The multibillion-dollar question for the pharma industry is what kind of prescription drug coverage will be offered under the state exchanges. For states with strong Medicaid MCOs, all signs point toward aligning benefits more with the state's Medicaid model than with Medicare or commercial benefits. The strongest rationale is that it would help with continuity of coverage for people dropping off Medicaid and going into an exchange plan or vice versa.

Certainly the approach Tennessee is taking in designing its exchange points toward the Medicaid model. To eliminate churn and make it easier for families, the state won approval of a Bridge option, a broader form of a Qualified Health Plan that will help bridge the gap for families who may have some members in Medicaid and others in the exchange.

In this model one family with some members who qualify for both Medicaid and the exchange would be covered under one health plan one family, one card-- for a period of time that would be determined. With federal approval, the state will now encourage Medicaid MCOs to expand product offerings in order to be able to cover a family whether members are eligible for the exchange or Medicaid.
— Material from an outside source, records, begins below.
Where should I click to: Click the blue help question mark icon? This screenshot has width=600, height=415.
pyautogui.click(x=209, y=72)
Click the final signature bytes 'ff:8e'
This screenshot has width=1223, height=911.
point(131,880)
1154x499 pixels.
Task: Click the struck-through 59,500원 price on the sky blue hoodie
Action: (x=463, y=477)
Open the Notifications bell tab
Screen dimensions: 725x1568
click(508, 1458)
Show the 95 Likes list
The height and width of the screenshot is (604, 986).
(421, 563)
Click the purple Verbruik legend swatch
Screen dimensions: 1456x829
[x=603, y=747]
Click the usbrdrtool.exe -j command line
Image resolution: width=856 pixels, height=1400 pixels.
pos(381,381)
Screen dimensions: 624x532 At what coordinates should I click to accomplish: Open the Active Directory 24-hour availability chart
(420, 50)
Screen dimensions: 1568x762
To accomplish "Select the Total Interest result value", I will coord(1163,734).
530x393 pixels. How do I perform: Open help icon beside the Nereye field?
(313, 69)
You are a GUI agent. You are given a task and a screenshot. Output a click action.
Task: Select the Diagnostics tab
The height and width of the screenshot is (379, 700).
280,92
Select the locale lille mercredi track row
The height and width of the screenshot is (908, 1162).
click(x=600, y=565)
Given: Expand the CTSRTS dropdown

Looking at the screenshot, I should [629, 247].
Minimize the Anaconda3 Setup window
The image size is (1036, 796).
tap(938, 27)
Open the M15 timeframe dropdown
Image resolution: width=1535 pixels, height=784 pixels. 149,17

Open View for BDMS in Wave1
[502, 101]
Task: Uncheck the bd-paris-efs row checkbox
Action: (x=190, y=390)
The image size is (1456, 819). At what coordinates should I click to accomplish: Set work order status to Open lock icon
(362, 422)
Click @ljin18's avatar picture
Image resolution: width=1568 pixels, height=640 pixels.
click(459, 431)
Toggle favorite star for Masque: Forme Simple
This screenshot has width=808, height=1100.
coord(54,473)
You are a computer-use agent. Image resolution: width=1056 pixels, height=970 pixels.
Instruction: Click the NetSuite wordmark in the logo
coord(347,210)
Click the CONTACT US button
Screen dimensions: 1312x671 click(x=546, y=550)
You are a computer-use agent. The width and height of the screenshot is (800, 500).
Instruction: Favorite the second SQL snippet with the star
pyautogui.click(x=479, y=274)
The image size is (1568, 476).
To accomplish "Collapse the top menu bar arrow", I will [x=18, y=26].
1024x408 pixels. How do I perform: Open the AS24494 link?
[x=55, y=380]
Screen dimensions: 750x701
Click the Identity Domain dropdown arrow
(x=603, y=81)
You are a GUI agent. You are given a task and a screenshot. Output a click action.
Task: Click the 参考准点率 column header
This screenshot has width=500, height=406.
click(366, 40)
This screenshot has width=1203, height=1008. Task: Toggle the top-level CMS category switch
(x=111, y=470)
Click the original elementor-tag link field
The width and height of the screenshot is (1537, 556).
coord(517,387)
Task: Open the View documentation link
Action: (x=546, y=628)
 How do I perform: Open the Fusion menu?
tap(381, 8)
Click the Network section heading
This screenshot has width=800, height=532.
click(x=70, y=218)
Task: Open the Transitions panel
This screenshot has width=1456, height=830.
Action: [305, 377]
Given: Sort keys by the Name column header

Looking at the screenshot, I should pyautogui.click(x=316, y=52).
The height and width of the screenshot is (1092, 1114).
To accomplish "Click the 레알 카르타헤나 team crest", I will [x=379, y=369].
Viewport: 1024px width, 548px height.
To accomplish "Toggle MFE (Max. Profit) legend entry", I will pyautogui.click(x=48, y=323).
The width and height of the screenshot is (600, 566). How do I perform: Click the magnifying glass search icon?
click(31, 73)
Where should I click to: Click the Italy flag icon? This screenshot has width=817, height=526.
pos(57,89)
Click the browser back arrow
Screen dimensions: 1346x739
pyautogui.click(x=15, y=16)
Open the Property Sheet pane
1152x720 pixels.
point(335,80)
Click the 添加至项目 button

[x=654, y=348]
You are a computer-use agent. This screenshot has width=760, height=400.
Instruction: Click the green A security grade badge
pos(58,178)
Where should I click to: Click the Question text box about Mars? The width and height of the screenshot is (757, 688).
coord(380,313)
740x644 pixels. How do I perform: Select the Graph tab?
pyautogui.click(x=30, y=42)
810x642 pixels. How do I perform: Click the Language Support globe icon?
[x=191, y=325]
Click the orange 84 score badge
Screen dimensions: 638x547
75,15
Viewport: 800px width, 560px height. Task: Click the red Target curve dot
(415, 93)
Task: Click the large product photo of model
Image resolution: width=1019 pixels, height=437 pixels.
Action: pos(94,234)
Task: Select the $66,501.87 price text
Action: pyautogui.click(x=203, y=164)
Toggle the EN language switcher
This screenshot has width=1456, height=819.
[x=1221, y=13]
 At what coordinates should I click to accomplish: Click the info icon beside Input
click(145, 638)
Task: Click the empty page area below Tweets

To date, there is little guidance from the federal government on prescription benefits in the exchanges. In its Essential Health Benefits Bulletin (December 2011) the Center for Consumer Information and Insurance Oversight offered the one guiding principle that plans will offer at least one drug per category or class. States and health plans will likely lobby for having more than one drug per class so they can encourage competitive bidding with pharma and better negotiate pricing.

Basing pharmacy benefit design on commercial plans programs is another strong possibility in some states. To determine their essential health benefits, states can choose from four groups of benchmark plans, including one of the largest small-group plans in the state, one of the largest state employee health plans, one of the largest options available in the Federal Employees Health Benefits Program, or the largest HMO offered in the state's commercial market. These commercial plans vary widely in their pharmacy benefit design.

In essence, a state-by-state analysis of state exchange development and work group reports could assist the drug industry in knowing which way the state will turn to define drug benefits in its exchange. In these public reports and in states questions to CMS, there are hints of whether they are leaning toward following Medicaid, Medicare or certain benchmark plans in designing benefits.